Roy always spoke of the terrible poverty he witnessed as the 51st landed in Sicily and then fought their way up the leg of Italy. This experience changed profoundly the way he viewed “the enemy” for he saw that they were ordinary people trying to work the land as best they could just as his own folk were doing back in Rousay. Roy Russell was typical of the private soldier, the squaddie, who was politicised by the tragedy of World War Two and who in their many thousands vowed that they world after the war would be a better place than it was before it and voted Labour en masse in 1945 to ensure that change. Ever since those heady days of promise, despite the significant advances of the post-war British government, there has been a steady erosion of that radical desire to the point now, when we buried the old soldier, that the society he left was one of the most unequal since the 1930’s, the very opposite of his desire.

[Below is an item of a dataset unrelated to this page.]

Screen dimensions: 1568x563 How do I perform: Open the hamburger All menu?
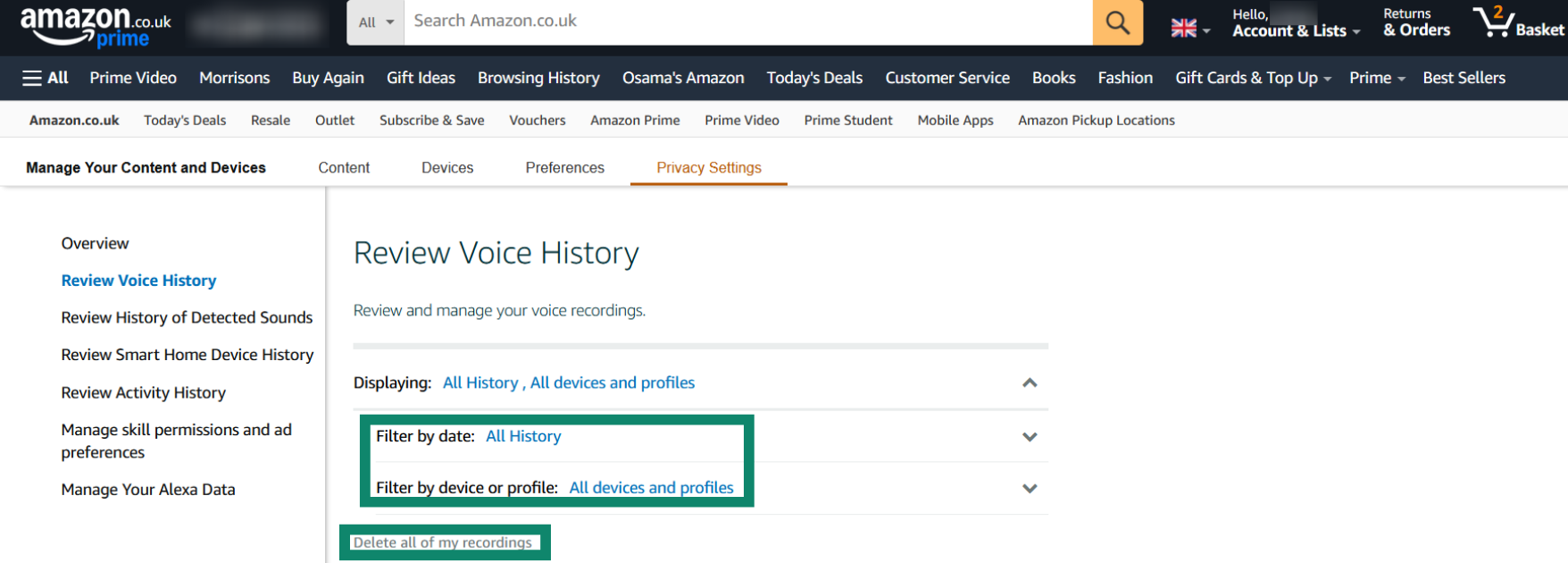46,78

The daily spiralling of both national and individual debt, the falling living standards of the majority, the constant deconstruction of our political freedoms and civil rights, the privatisation by stealth of the NHS and the reversal of education as a right and now normalised as a privilege, the stigmatisation of the poor, the old and the weak by a wealthy spiv-wracked ruling elite is a betrayal of Roy Russell’s working life and his generations heroic efforts on our behalf. Those who govern the British state, despite their platitudes, despise the faith placed by the common man and woman in the democratic institutions and processes of government. Every improvement and entitlement won by hard work and struggle is being stripped back, reduced and rescinded by the forces of reaction emboldened by the “war on terror” and the financial collapse of 2008. The mono-mania of the new fascists was never the temper of the ordinary people of Scotland, of which Roy Russell, my father in law, was one. Their optimism and humanity is being trampled into the dust.
All Better Together offer the people of Scotland is the past, repackaged, rebranded, rebuffed and relived as a lie. It has not been an edifying spectacle. A procession of Tory snake oil salesmen peddling their hypocrisies as arguments we have grown used to but the comprehensive descent of Scottish Labour and Liberal politicians into putting the interests of the British state (and their own careers) before the interests of their Scottish constituents has been risible. The recent revelations as to the identities and interests of the latest cohort of Better Together funders has only added to this sense of sordidness. Scotland, if it is to be fit to live in, has to shed all these restricting skins.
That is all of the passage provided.